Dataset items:
_ _ _ _
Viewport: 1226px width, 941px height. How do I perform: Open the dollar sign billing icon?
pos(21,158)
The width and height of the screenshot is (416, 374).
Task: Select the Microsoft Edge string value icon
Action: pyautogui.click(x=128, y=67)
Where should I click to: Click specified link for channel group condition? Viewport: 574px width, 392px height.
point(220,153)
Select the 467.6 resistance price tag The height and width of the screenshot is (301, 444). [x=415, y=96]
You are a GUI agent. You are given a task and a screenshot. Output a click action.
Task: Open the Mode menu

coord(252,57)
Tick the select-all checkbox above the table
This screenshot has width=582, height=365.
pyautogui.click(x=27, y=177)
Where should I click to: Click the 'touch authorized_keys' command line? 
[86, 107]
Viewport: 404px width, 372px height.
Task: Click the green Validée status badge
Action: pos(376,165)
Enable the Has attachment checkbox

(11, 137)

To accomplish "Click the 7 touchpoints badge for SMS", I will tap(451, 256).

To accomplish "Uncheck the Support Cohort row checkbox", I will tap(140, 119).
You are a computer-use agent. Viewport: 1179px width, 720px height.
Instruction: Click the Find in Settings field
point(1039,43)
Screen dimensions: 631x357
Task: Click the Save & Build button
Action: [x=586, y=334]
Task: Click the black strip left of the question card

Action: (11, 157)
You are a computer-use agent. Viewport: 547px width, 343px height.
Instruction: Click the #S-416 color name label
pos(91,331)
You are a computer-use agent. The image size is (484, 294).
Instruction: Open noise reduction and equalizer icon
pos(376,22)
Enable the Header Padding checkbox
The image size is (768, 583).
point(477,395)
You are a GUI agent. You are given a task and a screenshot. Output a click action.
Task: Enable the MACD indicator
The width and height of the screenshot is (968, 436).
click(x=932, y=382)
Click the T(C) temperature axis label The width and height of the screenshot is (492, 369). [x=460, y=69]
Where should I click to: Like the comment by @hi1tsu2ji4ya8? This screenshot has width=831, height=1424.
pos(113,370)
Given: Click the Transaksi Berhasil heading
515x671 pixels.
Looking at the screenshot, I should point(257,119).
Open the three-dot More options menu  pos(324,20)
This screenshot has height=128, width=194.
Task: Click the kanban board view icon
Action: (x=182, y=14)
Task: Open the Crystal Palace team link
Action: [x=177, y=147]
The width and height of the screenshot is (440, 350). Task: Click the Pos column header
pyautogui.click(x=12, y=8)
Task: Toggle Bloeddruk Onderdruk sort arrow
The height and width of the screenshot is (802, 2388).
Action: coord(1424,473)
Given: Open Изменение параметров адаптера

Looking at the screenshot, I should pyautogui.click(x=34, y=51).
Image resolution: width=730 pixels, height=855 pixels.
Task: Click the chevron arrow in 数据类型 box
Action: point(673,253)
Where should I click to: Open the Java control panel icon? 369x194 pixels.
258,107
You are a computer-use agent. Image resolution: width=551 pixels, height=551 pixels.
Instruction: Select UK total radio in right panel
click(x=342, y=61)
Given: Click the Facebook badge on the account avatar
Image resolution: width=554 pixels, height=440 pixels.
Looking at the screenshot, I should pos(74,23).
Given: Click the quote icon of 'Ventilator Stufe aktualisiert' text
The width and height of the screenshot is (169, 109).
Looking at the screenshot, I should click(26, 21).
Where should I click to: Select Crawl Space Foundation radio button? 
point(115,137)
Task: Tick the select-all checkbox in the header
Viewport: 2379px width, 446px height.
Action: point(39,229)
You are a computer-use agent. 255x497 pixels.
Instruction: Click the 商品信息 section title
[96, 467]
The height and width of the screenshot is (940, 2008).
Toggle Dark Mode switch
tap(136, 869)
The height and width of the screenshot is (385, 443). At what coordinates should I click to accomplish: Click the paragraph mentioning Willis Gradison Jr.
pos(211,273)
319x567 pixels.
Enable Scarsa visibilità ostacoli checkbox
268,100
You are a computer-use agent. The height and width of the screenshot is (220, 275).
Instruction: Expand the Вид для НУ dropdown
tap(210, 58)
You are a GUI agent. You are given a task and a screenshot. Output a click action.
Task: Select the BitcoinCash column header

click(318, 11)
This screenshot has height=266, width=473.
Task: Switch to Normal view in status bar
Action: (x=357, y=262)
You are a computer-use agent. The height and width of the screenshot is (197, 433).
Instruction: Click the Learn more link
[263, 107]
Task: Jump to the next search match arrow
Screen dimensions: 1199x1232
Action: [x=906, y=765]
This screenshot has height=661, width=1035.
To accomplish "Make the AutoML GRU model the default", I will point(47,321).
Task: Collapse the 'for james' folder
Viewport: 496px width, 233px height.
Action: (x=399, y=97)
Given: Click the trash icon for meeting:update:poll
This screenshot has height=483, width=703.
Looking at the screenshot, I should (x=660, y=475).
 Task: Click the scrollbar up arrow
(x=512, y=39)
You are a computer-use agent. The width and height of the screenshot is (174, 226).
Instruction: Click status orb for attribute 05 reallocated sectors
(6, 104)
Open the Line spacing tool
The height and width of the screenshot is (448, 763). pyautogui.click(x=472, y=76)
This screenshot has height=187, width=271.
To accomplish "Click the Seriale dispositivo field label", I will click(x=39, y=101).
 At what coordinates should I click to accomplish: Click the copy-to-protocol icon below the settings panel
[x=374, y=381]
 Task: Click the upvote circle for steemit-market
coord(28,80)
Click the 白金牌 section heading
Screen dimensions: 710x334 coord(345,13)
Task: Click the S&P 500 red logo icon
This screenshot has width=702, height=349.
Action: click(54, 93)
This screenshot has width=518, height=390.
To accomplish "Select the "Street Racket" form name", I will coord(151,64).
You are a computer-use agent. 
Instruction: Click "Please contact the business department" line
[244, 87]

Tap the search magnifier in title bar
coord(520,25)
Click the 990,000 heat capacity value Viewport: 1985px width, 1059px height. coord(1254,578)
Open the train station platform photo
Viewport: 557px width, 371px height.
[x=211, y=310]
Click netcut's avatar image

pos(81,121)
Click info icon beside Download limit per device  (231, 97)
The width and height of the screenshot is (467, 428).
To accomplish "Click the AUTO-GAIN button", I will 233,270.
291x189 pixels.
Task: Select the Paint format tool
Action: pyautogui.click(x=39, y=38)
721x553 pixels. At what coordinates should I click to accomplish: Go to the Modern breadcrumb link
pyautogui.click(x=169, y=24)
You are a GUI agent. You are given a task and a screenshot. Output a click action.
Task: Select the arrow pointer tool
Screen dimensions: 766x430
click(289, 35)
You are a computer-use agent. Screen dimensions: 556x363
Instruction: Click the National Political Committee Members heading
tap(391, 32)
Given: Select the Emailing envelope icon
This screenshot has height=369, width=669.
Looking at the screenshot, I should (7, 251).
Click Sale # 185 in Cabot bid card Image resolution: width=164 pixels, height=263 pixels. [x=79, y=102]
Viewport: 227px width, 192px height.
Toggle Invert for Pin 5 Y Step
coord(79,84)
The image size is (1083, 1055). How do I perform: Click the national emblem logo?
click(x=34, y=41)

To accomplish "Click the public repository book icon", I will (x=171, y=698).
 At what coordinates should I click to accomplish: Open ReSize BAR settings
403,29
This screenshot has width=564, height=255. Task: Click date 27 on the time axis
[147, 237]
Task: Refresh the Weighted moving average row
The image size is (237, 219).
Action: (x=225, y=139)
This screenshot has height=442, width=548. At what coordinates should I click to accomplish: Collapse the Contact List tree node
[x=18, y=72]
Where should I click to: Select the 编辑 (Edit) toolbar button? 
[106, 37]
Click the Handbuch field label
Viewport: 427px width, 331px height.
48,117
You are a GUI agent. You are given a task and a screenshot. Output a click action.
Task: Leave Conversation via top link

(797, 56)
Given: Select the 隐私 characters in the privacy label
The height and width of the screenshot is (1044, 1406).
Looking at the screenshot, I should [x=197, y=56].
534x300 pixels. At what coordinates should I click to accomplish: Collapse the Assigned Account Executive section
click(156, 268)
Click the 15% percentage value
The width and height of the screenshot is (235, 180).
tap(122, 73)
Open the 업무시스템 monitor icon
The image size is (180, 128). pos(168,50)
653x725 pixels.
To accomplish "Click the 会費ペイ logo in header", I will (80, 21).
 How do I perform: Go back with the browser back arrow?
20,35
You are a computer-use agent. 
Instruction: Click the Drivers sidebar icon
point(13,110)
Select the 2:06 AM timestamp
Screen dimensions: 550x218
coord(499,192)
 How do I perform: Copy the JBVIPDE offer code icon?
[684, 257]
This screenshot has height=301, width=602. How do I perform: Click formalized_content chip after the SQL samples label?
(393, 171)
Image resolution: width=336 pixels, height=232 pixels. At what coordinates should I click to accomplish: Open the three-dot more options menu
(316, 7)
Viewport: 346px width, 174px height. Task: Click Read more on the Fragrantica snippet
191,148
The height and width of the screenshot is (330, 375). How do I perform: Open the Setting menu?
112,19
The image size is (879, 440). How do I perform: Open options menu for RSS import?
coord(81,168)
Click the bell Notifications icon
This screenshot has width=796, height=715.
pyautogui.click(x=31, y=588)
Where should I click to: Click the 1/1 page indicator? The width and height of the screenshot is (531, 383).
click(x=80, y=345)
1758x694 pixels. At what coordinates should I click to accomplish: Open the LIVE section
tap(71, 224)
_ _ _ _
=== What the exercise asks ===
Return, word for word, the lines of the data above from the line with "This screenshot has height=369, width=669." through the line with "Task: Refresh the Weighted moving average row", inclusive.

=== Solution for this problem ===
This screenshot has height=369, width=669.
Looking at the screenshot, I should (7, 251).
Click Sale # 185 in Cabot bid card Image resolution: width=164 pixels, height=263 pixels. [x=79, y=102]
Viewport: 227px width, 192px height.
Toggle Invert for Pin 5 Y Step
coord(79,84)
The image size is (1083, 1055). How do I perform: Click the national emblem logo?
click(x=34, y=41)

To accomplish "Click the public repository book icon", I will (x=171, y=698).
 At what coordinates should I click to accomplish: Open ReSize BAR settings
403,29
This screenshot has width=564, height=255. Task: Click date 27 on the time axis
[147, 237]
Task: Refresh the Weighted moving average row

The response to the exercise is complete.